Ichiban starts out as a low-level yakuza in Kamurocho, the Tokyo red light district that serves as the main setting for most of the Yakuza games. But after a series of unfortunate events, he ends up homeless in Yokohama. Yakuza: Like a Dragon is about Ichi getting his life back together, reckoning with his past, and beating a lot of people up along the way.
In many ways, this is classic Yakuza. It features an immersive, detailed urban Japanese setting filled with minigames, absurd sidequests and karaoke bars. The story is an unlikely mix of criminal conspiracy, heartfelt melodrama, and slapstick comedy. And when a problem arises, it’s usually solved with outlandish violence. If you’ve played any Yakuza game before, its distinctive rhythms and quirks will be instantly familiar.
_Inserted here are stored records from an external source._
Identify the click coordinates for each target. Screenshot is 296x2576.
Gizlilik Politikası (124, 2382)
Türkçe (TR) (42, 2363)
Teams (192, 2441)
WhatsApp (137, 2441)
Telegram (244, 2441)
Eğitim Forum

However, when it comes to the combat, this is anything but a typical Yakuza game. The usual combo-based brawling has been replaced by a new turn-based battle system. It’s pretty standard JRPG fare, with buffs, debuffs, status effects, and a mix of weapon-based and magic attacks. The vibrant presentation, superb animation, and lively pace make up for its simplicity, but selecting things from a menu does lack the satisfying brutality and immediacy of a standard real-time Yakuza fight.